My son is almost 25, my daughter 22, I have raised them as a single mum and worked to support them every day of their lives. Over these years I’ve experienced dismissal, exploitation and deep humiliations. And that’s all just in my role as a mum. But being a mum has also been the most rewarding internship of my life. While the workplace has given me some recognition and financial comfort, brilliant encounters and extraordinary adventures, my role as a mother has taught me to become an arbitrator, negotiator, strategist, educator, delegator, chef, economist, dilettante, leader, entertainer, medic, saint, muse and mind reader. And what workplace on earth couldn’t benefit from all that?
Some months ago the acclaimed Canadian rocket scientist Yvonne Brill passed away at the age of 88. The original opening paragraph of her obituary in the New York Times referred to the fact she ‘made a mean beef stroganoff, followed her husband from job to job and took eight years off from work to raise three children.’ It then quoted Brill’s son in referring to her as ‘the world’s best mom.’ In response social media was outraged, screaming that to mention maternal pursuits, passions or priorities before her career was nothing short of SEXIST. But isn’t it sexist to consider Brill’s role as a mum to be secondary or inferior to her career?

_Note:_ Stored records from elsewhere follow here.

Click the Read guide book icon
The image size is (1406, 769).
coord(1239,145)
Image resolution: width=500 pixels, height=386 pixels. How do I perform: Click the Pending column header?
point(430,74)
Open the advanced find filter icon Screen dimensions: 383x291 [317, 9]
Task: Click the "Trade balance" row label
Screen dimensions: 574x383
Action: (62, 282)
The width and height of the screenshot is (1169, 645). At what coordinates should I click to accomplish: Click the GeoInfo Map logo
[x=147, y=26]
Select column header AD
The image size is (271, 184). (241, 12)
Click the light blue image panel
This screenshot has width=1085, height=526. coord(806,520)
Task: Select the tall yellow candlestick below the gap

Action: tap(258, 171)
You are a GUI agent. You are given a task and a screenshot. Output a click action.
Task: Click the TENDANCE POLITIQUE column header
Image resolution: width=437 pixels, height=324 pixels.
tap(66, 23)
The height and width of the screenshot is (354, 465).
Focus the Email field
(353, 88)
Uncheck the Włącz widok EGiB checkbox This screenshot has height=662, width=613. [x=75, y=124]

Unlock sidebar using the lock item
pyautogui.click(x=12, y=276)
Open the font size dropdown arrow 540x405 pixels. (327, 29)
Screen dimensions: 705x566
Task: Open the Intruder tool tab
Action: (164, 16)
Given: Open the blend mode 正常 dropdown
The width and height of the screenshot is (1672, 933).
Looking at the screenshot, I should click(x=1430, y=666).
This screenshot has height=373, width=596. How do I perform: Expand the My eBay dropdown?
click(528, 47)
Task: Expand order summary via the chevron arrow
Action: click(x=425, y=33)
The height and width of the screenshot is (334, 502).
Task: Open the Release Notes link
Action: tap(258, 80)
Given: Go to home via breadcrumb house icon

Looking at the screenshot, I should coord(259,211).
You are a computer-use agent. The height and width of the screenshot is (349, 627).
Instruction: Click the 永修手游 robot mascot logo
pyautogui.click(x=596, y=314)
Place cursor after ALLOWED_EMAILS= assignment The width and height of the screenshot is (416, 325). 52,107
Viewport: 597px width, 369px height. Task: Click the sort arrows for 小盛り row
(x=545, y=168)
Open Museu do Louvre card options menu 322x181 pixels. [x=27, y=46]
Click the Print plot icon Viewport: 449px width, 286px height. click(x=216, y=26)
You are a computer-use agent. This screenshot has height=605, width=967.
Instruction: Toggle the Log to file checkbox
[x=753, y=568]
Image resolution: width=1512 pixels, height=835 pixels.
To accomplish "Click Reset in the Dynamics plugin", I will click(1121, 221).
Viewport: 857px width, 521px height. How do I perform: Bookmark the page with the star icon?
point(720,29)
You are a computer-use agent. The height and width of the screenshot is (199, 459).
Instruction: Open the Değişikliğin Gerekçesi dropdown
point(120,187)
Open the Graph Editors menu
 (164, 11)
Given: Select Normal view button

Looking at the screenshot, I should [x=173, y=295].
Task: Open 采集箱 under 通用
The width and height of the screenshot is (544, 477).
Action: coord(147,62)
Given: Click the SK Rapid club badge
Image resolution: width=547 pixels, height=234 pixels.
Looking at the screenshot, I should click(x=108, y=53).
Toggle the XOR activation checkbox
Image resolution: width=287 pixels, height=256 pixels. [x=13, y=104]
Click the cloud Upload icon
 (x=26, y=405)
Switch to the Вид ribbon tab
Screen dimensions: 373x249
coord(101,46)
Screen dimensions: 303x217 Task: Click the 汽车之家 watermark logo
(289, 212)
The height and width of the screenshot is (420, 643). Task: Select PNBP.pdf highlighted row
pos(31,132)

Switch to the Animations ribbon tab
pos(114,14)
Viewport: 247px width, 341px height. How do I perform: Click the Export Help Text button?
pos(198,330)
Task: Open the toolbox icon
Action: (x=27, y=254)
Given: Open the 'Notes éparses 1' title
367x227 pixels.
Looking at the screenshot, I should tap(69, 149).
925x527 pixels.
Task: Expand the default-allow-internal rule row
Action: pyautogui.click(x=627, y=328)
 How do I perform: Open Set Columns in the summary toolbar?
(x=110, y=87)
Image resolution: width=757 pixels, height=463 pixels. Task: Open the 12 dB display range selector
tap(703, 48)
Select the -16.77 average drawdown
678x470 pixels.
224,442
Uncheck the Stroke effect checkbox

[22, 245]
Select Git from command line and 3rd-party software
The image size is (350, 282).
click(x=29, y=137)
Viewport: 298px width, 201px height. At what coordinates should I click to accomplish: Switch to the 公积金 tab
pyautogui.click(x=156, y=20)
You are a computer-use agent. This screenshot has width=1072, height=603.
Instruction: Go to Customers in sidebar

Like so many women Brill proved capable of achieving in both arenas. In fact the qualities required to be a great woman, whether mother or not, are precisely what make us perfect for the workplace. We are faithful, diligent and inexhaustible, we put others before ourselves, we strive for the betterment of the team, we will not stop until the job is done, and we can do all of these things at the same time.
Oh yes, turns out it’s true, we can multi-task. We can be a fabulous mother, wife, woman, friend and daughter AND an exceptional contributor in the workplace. So maybe it’s time those mono-taskers out there realised that we women and mothers are an asset in every arena. Don’t employ us and under pay us as though you’re doing us a favour, because quite frankly we’re doing you one.
In her colourful career Gretel has been a best selling author, film director, TV host, journalist, voice artist, doco maker, radio host, public speaker, social commentator and stand up comic. Next she is thinking of becoming a neuro surgeon but in the meantime Gretel is writing a play about the lies of love. You can visit Gretel’s website here and follow her on Twitter here.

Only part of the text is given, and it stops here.